◆ TASK ITEM ◆
Repeat, exactly and alone, every line from the line that contains "Viewport: 1262px width, 380px height." to the end of the entries.

◆ RECORD EXCERPTS ◆
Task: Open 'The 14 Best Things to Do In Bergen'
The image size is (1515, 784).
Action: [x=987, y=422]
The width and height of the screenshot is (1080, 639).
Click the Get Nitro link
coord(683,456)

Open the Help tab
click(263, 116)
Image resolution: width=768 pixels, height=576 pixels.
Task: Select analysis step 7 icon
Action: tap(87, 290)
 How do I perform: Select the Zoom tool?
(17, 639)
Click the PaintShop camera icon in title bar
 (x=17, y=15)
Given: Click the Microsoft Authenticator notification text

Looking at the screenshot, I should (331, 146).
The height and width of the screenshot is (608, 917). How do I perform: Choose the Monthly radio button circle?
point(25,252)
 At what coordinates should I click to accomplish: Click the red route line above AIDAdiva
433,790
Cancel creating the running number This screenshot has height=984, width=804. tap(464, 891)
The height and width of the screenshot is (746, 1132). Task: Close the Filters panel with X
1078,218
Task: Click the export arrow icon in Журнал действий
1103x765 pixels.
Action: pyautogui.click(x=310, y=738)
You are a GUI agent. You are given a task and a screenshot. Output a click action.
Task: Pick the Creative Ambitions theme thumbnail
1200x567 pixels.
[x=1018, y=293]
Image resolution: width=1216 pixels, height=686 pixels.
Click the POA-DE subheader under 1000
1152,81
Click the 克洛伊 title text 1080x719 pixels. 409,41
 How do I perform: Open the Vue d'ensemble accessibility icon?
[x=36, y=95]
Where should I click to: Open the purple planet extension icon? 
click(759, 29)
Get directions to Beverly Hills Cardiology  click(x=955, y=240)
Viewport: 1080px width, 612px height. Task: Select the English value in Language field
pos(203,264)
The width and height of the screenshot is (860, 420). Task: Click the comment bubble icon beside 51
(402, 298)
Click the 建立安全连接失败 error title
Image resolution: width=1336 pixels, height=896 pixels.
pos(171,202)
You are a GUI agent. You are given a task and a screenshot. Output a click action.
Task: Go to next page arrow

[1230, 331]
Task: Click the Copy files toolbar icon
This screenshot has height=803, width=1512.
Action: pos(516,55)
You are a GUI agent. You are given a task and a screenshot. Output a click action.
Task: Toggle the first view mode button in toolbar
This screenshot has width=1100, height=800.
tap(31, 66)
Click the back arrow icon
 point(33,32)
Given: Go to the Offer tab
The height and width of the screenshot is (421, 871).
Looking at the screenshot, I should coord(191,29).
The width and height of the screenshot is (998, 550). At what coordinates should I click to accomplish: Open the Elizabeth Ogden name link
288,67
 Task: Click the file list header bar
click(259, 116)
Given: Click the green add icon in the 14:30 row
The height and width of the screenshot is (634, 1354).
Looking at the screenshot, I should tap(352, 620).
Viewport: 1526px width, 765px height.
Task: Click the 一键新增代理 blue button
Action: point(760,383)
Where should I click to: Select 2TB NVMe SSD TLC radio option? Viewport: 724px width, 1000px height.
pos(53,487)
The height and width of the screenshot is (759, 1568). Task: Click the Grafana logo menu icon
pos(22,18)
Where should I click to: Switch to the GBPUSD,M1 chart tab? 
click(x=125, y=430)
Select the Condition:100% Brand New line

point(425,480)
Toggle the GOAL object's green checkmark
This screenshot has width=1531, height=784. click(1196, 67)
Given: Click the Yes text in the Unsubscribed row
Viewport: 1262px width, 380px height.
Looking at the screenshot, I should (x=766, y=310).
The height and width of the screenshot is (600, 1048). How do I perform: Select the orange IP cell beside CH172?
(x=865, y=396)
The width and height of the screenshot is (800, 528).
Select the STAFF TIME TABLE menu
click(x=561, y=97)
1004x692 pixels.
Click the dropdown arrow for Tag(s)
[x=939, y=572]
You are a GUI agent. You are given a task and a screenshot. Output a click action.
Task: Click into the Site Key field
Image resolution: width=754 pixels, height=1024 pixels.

◆ TASK RESULT ◆
Viewport: 1262px width, 380px height.
Looking at the screenshot, I should (x=766, y=310).
The height and width of the screenshot is (600, 1048). How do I perform: Select the orange IP cell beside CH172?
(x=865, y=396)
The width and height of the screenshot is (800, 528).
Select the STAFF TIME TABLE menu
click(x=561, y=97)
1004x692 pixels.
Click the dropdown arrow for Tag(s)
[x=939, y=572]
You are a GUI agent. You are given a task and a screenshot. Output a click action.
Task: Click into the Site Key field
Image resolution: width=754 pixels, height=1024 pixels.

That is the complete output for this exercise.